▶ [PROBLEM TO SOLVE] Please render the stretch from the line containing "You are a GUI" through the end of the records as a Markdown table with columns Row and Text, numbering each line and skipping blank ones. Leave the pictures out.

▶ [INFORMATION SHOWN]

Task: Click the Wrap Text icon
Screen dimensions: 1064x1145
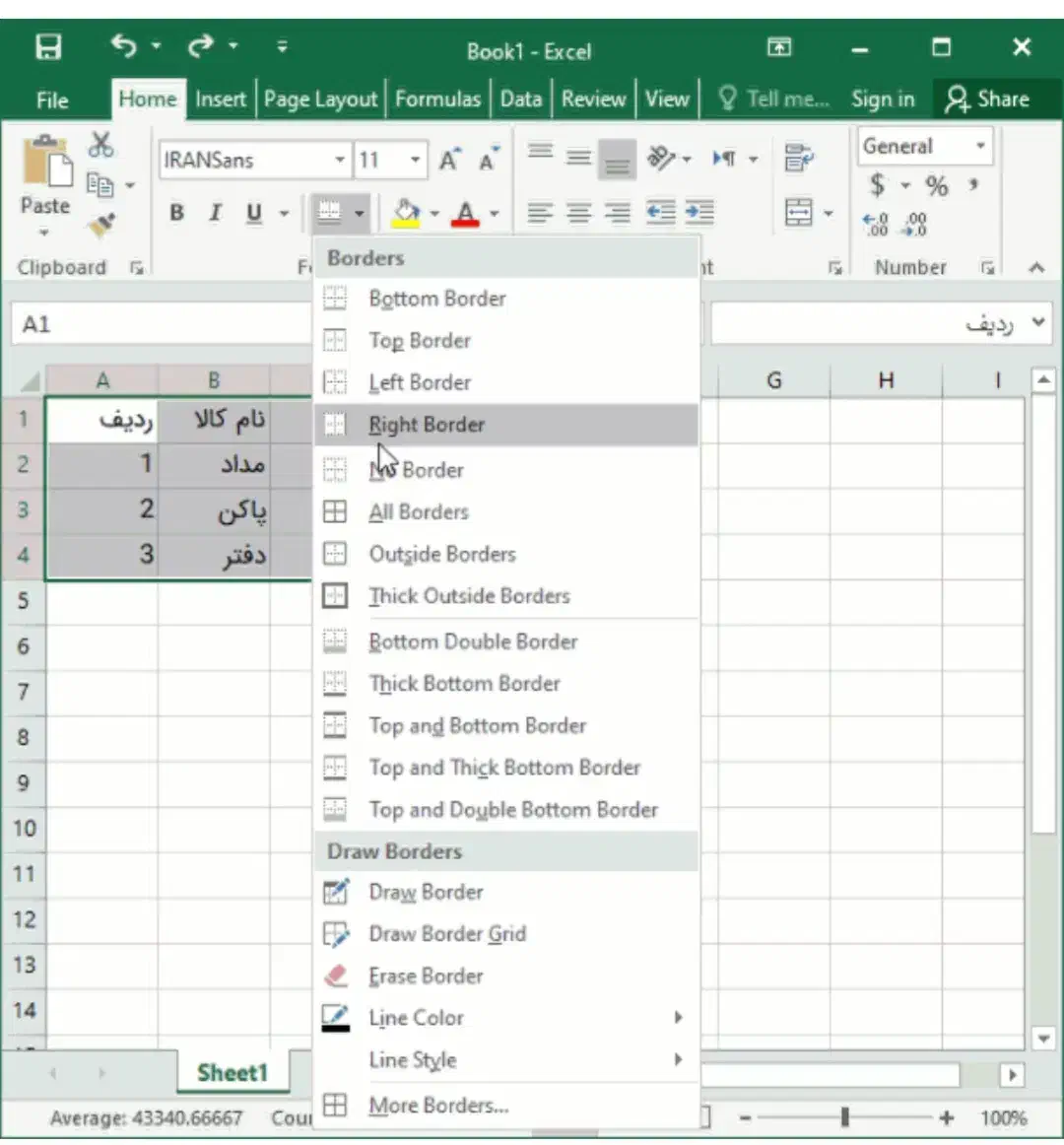Action: [x=798, y=158]
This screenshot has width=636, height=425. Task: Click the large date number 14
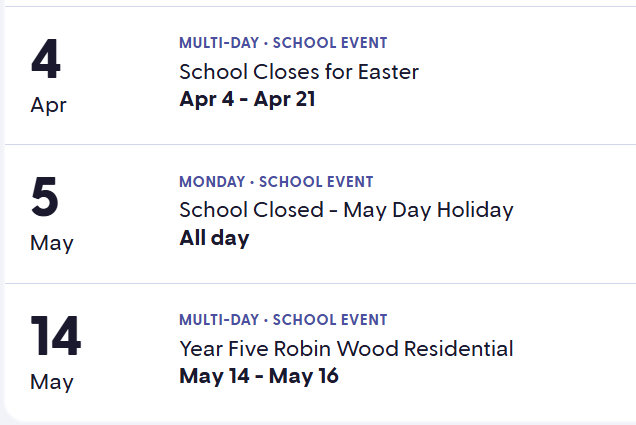pyautogui.click(x=55, y=337)
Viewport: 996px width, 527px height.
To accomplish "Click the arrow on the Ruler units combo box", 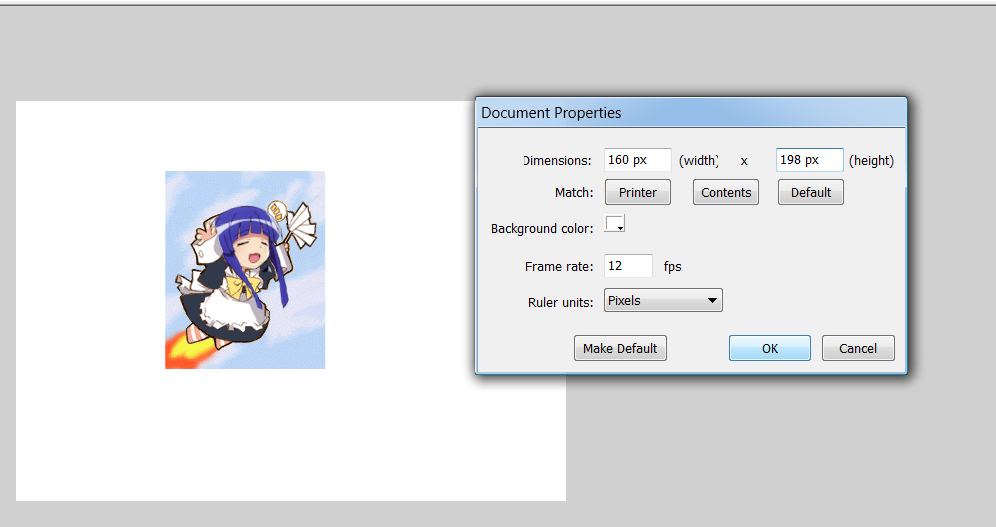I will [712, 300].
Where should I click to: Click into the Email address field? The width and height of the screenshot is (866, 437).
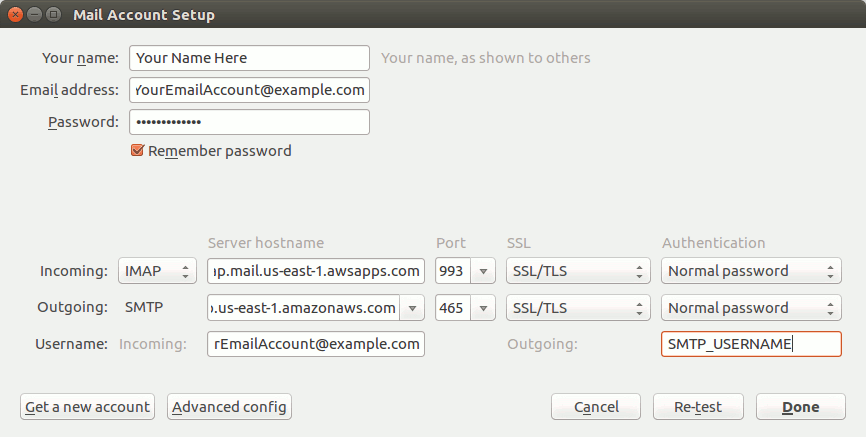249,90
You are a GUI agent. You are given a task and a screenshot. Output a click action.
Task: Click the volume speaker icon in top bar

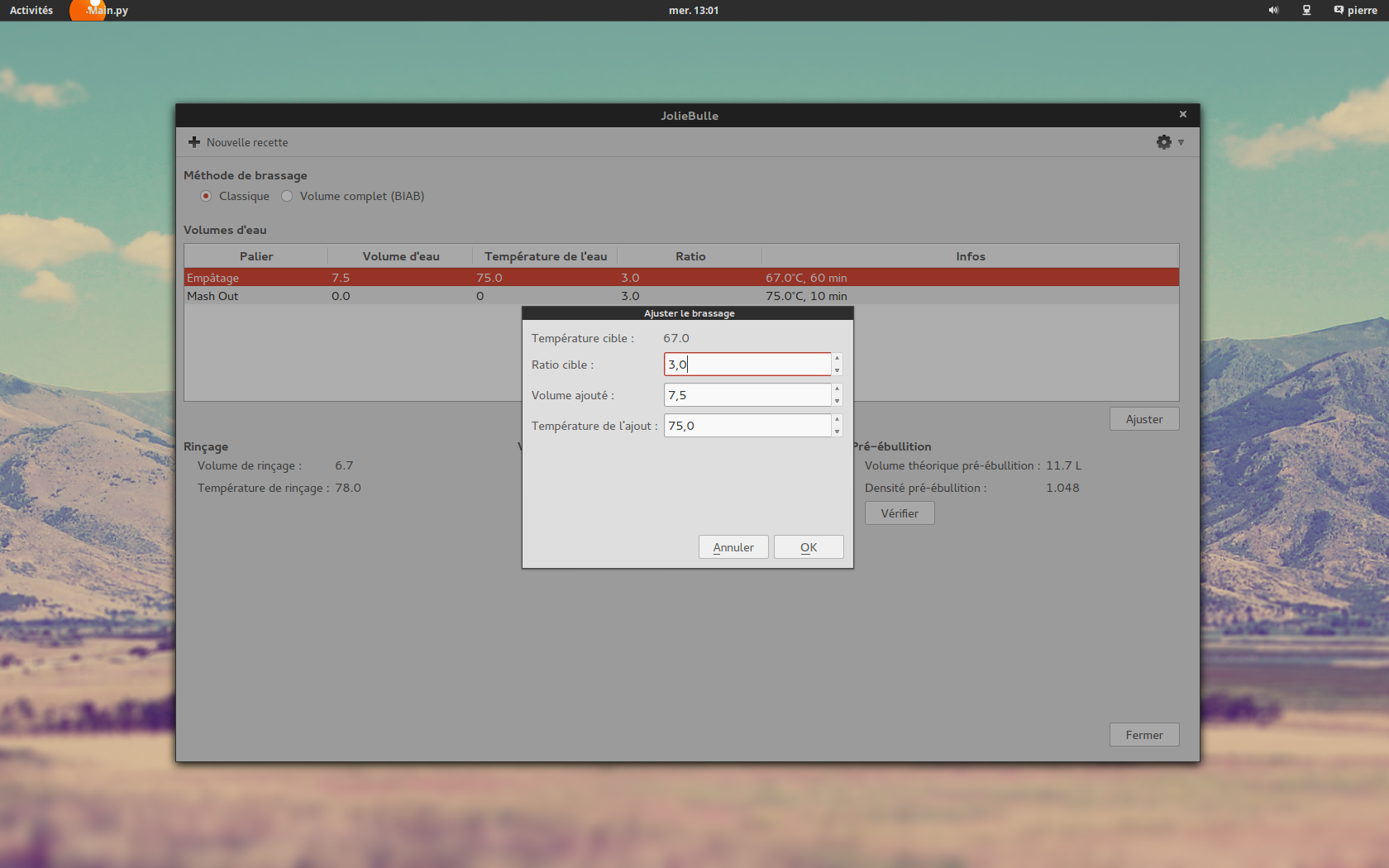(x=1273, y=10)
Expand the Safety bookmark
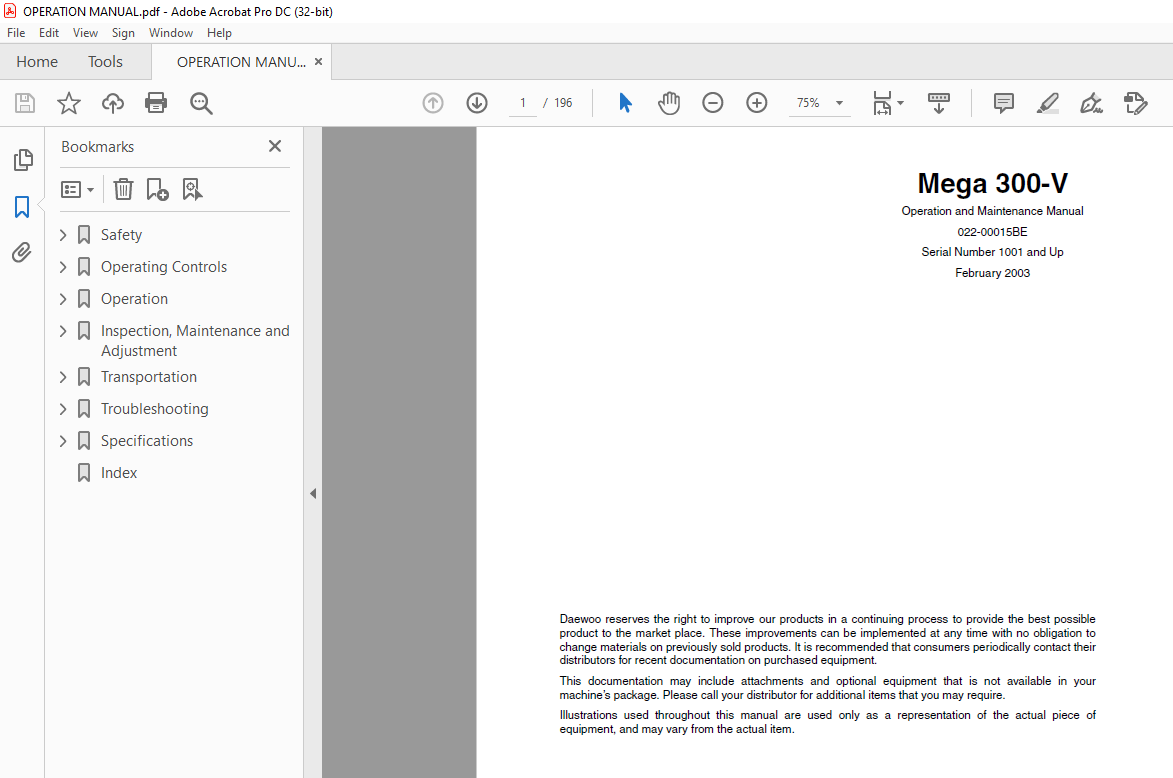 tap(63, 235)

▶ [ANSWER]
| Row | Text |
|---|---|
| 1 | You are a GUI agent. You are given a task and a screenshot. Output a click action. |
| 2 | Task: Click the volume speaker icon in top bar |
| 3 | (x=1273, y=10) |
| 4 | Expand the Safety bookmark |
| 5 |  tap(63, 235) |